Data to examine:
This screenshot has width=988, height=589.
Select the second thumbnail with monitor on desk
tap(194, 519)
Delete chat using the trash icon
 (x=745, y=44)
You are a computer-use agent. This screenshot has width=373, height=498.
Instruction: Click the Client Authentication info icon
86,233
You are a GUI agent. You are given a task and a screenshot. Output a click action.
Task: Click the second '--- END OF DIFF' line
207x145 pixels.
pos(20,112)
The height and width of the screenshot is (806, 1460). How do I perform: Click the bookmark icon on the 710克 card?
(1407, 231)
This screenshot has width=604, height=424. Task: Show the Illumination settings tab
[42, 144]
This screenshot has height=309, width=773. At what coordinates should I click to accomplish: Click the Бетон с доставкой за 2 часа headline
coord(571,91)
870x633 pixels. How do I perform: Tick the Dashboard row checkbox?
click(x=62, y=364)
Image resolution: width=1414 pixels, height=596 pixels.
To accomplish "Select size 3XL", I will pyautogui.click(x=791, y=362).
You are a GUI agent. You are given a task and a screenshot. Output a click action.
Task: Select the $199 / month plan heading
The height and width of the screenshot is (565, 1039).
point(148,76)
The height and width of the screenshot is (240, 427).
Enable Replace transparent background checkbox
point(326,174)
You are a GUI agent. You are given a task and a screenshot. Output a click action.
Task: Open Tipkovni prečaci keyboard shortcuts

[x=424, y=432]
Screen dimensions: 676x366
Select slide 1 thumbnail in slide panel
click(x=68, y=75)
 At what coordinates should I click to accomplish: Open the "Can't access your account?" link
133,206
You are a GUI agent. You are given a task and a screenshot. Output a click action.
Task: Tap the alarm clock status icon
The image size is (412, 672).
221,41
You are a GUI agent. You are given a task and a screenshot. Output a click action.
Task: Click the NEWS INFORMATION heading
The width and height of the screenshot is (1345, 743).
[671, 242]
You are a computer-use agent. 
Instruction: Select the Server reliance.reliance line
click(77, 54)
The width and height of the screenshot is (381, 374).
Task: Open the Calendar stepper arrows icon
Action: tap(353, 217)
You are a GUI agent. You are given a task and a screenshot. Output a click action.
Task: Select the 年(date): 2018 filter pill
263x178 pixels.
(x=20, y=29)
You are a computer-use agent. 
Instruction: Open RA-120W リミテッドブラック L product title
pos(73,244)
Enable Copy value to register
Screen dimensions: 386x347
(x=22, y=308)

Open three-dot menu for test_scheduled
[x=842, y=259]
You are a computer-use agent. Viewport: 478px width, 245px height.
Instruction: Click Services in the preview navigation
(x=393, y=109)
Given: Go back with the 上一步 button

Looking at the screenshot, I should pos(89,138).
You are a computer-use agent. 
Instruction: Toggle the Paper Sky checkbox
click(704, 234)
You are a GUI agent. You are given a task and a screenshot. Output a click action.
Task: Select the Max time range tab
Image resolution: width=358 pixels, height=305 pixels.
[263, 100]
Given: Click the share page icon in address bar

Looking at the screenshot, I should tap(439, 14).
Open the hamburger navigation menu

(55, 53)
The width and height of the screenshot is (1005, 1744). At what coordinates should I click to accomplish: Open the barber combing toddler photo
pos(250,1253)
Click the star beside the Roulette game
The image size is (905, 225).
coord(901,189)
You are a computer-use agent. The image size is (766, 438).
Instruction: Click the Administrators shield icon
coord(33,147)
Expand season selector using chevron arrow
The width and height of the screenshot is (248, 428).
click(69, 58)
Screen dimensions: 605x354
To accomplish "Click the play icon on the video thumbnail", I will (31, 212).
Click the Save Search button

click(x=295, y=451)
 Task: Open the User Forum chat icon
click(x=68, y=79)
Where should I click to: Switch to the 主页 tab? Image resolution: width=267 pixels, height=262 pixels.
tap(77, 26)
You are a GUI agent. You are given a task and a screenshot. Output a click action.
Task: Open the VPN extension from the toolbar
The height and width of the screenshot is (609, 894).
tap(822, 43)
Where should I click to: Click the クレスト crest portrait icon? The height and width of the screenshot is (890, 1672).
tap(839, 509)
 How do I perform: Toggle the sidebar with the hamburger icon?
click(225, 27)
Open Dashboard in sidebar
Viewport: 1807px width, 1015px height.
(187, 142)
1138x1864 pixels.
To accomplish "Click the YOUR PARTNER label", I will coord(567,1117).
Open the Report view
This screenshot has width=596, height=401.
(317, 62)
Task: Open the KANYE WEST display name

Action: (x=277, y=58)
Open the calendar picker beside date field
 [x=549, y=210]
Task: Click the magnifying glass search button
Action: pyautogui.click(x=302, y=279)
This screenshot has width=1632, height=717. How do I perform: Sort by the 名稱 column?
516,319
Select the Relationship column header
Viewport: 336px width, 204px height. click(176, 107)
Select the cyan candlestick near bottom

Aim of the task: The output must consist solely of the lines from the one containing "Task: Open the KANYE WEST display name" through the end of the listing, unaltered.

Task answer:
Task: Open the KANYE WEST display name

Action: (x=277, y=58)
Open the calendar picker beside date field
 [x=549, y=210]
Task: Click the magnifying glass search button
Action: pyautogui.click(x=302, y=279)
This screenshot has width=1632, height=717. How do I perform: Sort by the 名稱 column?
516,319
Select the Relationship column header
Viewport: 336px width, 204px height. click(176, 107)
Select the cyan candlestick near bottom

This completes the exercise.